As the chance-expected frequency is 2.5 (using the expected method), there are clearly more than expected trinomes involving empty seats than occupied seats - suggesting a non-random factor like social phobia or body odour is at work in sequencing people's seating here. Noting that the sequencing isn't significant for dinomes (with length => 2) might also tell us something about what's going on.

REFERENCES

Davis, J. W., & Akers, C. (1974). Randomization and tests for randomness. Journal of Parapsychology, 38, 393-407.

Delucchi, K. L. (1993). The use and misuse of chi-square: Lewis and Burke revisited. Psychological Bulletin, 94, 166-176.

Gatlin, L. L. (1979). A new measure of bias in finite sequences with applications to ESP data. Journal of the American Society for Psychical Research, 73, 29-43. (Used for one of the reference tests in the CPAN distribution.)

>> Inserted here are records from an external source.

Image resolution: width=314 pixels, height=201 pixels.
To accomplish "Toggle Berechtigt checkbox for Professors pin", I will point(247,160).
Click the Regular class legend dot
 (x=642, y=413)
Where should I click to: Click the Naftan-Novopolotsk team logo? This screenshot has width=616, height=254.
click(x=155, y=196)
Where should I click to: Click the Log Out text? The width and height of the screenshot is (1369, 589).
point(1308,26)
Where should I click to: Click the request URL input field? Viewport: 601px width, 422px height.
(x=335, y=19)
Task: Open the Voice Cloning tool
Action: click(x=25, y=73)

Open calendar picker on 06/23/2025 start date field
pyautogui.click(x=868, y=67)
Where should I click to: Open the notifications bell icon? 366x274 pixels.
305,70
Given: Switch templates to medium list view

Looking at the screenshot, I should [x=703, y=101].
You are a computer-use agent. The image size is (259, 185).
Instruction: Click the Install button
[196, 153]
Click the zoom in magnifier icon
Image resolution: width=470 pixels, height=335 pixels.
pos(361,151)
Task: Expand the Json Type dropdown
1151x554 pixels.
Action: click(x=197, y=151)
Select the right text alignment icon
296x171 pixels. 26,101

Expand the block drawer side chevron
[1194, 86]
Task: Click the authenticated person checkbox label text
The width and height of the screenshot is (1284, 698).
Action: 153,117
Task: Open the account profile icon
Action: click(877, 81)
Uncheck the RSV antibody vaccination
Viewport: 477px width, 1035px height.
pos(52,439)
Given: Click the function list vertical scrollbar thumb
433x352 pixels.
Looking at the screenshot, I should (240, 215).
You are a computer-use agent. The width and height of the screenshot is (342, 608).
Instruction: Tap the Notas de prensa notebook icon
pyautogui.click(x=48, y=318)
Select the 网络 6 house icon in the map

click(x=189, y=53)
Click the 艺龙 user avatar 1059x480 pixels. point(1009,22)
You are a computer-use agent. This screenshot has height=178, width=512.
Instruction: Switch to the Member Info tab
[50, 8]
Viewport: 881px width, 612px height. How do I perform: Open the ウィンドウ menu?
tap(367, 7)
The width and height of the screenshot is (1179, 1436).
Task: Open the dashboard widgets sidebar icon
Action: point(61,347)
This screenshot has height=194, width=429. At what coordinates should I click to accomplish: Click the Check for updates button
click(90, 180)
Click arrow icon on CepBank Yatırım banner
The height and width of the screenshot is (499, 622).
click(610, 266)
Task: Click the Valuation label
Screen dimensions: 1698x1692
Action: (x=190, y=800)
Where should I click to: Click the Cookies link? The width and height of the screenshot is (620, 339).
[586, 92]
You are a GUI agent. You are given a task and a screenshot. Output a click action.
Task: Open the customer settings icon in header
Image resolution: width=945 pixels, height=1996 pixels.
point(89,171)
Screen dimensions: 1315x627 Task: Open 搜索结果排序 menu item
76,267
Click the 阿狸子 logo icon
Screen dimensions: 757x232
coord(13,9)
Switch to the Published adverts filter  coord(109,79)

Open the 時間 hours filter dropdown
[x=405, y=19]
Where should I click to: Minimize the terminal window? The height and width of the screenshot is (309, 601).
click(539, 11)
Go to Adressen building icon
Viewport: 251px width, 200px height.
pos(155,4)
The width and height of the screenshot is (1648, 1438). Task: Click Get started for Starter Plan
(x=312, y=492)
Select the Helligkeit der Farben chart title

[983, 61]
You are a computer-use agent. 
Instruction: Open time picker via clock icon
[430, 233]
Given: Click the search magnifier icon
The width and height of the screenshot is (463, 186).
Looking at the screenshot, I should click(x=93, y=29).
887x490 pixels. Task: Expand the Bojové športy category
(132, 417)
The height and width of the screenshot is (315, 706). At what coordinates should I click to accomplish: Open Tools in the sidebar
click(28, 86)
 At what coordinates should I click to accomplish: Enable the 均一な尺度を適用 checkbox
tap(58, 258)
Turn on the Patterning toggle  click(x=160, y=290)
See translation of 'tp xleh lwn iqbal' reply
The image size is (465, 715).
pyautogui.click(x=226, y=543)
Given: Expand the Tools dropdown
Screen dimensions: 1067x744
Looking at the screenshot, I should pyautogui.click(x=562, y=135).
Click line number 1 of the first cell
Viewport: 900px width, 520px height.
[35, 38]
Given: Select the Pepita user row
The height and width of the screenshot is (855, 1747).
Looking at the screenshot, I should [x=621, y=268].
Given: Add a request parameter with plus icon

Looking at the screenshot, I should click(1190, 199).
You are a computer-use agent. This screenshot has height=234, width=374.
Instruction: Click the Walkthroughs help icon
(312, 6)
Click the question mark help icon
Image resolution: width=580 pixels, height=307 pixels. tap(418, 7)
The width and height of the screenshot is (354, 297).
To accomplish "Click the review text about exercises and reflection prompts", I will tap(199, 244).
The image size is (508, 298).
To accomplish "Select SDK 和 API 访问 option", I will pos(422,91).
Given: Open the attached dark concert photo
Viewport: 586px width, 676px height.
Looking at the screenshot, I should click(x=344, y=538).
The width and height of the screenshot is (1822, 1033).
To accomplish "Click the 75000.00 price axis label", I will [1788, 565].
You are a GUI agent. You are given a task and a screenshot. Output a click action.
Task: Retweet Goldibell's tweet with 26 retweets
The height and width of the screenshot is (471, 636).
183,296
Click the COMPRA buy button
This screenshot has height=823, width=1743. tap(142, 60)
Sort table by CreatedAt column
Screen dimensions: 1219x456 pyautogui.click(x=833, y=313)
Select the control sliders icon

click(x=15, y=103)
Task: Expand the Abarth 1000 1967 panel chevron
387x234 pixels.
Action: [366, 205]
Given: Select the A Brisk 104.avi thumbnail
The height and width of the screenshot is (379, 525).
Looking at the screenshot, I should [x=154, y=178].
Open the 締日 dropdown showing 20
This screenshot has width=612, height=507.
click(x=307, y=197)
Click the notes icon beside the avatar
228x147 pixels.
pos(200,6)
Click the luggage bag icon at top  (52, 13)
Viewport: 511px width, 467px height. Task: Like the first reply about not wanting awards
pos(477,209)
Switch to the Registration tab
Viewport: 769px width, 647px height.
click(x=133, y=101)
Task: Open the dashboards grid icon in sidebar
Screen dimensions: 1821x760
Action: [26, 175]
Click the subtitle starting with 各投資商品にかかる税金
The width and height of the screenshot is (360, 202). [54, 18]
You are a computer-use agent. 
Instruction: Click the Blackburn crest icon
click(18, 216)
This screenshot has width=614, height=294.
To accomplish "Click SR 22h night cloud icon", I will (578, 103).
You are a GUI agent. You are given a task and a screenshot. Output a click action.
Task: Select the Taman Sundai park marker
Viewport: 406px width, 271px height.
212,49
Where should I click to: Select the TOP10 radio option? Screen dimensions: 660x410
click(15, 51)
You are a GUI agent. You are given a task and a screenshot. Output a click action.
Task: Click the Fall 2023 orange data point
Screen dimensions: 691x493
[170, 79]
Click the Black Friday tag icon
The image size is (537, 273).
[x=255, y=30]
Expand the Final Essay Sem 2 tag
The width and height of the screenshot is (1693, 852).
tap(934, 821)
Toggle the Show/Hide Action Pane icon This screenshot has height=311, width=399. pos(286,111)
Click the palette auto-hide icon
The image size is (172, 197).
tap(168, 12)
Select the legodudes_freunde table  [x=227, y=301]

Good, I. J. (1953). The serial test for sampling numbers and other tests for randomness. Proceedings of the Cambridge Philosophical Society, 49, 276-284.

Good, I. J. (1957). On the serial test for random sequences. Annals of Mathematical Statistics, 28, 262-264.

Good, I. J., & Gover, T. N. (1967). The generalized serial test and the binary expansion of [square-root]2. Journal of the Royal Statistical Society A, 130, 102-107.

Kendall, M. G., & Babington Smith, B. (1938). Randomness and random sampling numbers. Journal of the Royal Statistical Society, 101, 147-166.

Knuth, D. E. (1998). The art of computer programming (3rd ed., Vol. 2 Seminumerical algorithms). Reading, MA, US: Addison-Wesley.

Rukhin, A., Soto, J., Nechvatal, J., Smid, M., Barker, E., Leigh, S., et al. (2001). A statistical test suite for random and pseudorandom number generators for cryptographic applications. Retrieved September 4 2010, from http://csrc.nist.gov/groups/ST/toolkit/rng/documents/SP800-22b.pdf.

SEE ALSO

Statistics::Sequences sub-modules for other tests of sequences, and for sharing data between these tests.

TO DO/BUGS

Handle non-overlapping v-nomes.

AUTHOR/LICENSE

rgarton AT cpan DOT org

This program is free software. It may be used, redistributed and/or modified under the same terms as Perl-5.6.1 (or later) (see http://www.perl.com/perl/misc/Artistic.html).

DISCLAIMER

To the maximum extent permitted by applicable law, the author of this module disclaims all warranties, either express or implied, including but not limited to implied warranties of merchantability and fitness for a particular purpose, with regard to the software and the accompanying documentation.

END

This ends documentation of the Perl implementation of the psi-square statistic, Kendall-Babington Smith test, and Good's Generalized Serial Test, for randomness in a sequence.